» **Selection**
What Are The Key Challenges Unique To Estate Planning For Blended Families?

Generally, the first concern in estate planning for blended families is the disposition of assets. Decisions need to be made about how assets should be distributed among the children. For example, if one parent has three children and the other has two, should each child receive an equal one-fifth of the estate or should the distribution favor the children of the parent with fewer offspring? Such questions need to be addressed before it’s too late, and decisions are made without the parents’ input.

What Are The Different Strategies Or Tools Available For Blended Family Estate Planning?

A marital property agreement is a crucial tool for blended family estate planning. This agreement is a contract between the two married individuals that provides for accepting or opting out of the State’s scheme for distributing the assets of a person who dies without a will. A marital property agreement can be used to change the border lines between what the spouses own together as a couple and what they own separately. For example, two spouses can agree that the earnings of each will remain that person’s separate property, rather than community property as Wisconsin’s marital property law provides.

A will is another tool that allows spouses to each make their own plan for passing their wealth, but the power of a will is limited: a married person can only bequeath half of the marital property.

A revocable trust is often used as a will substitute, and this has the advantage of avoiding the expense and extra time required to go through probate. If each spouse has a will that directs everything to the trust, the trust typically provides a plan for distributions to all of the children upon the passing of the second spouse to pass away.

» **Dataset section**
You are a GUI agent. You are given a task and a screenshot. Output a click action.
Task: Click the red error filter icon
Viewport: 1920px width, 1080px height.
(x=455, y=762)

» **Requirements**
1. From the blended family estate planning text, set down the stretch from "Generally, the first" through "the parents’ input.".
2. Translate this sentence from the blended family estate planning text into Spanish: "A marital property agreement is a crucial tool for blended family estate planning."
3. Carry the blended family estate planning text on from its final sentence.

» **Task results**
1.
Generally, the first concern in estate planning for blended families is the disposition of assets. Decisions need to be made about how assets should be distributed among the children. For example, if one parent has three children and the other has two, should each child receive an equal one-fifth of the estate or should the distribution favor the children of the parent with fewer offspring? Such questions need to be addressed before it’s too late, and decisions are made without the parents’ input.

2. Un acuerdo de bienes matrimoniales es una herramienta crucial para la planificación patrimonial de las familias ensambladas.

3.
Wisconsin law provides specific rules for inheritance, including provisions for the natural children of a person who has remarried. Even if both spouses in a blended family choose to follow Wisconsin’s default rules, they benefit from understanding their options and knowing they have made the best choice for their family.

What Are The Potential Conflicts That May Arise In A Blended Family Estate Plan? How Can They Be Addressed Or Minimized?

Conflicts within a blended family estate plan are relatively rare during the planning stages, as the couple usually agrees on the basics. However, conflicts sometimes stem from family members who believe they are entitled to a larger share of the estate after a parent’s passing. Divorce situations can also present potential conflicts. In such cases, a marital property agreement may or may not be relied upon because it may contain a clause stating it is void in the event of a divorce. In this situation the applicable state law will control.

How Often Should A Blended Family Review And Update Their Estate Planning To Ensure It Reflects Their Current Circumstance And Wishes?

As a rule of thumb, every five to seven years is the recommended timeframe for revisiting your estate plan. However, this frequency is dependent on changes in your circumstances. If your circumstances remain stable, less frequent revisions may suffice.

Changes such a death in the family, an inheritance, selling the family home, a job change or relocation may necessitate more frequent reviews. Major life changes often mean designating different people for key roles, like the agents for power of attorney for finances or healthcare. It is essential to have someone you trust and who is nearby to fulfill these roles. As well, life changes may prompt a review of the estate plan’s asset distributions.

What Should Individuals Consider When Selecting Guardians Or Trustees For Their Minor Children In A Blended Family?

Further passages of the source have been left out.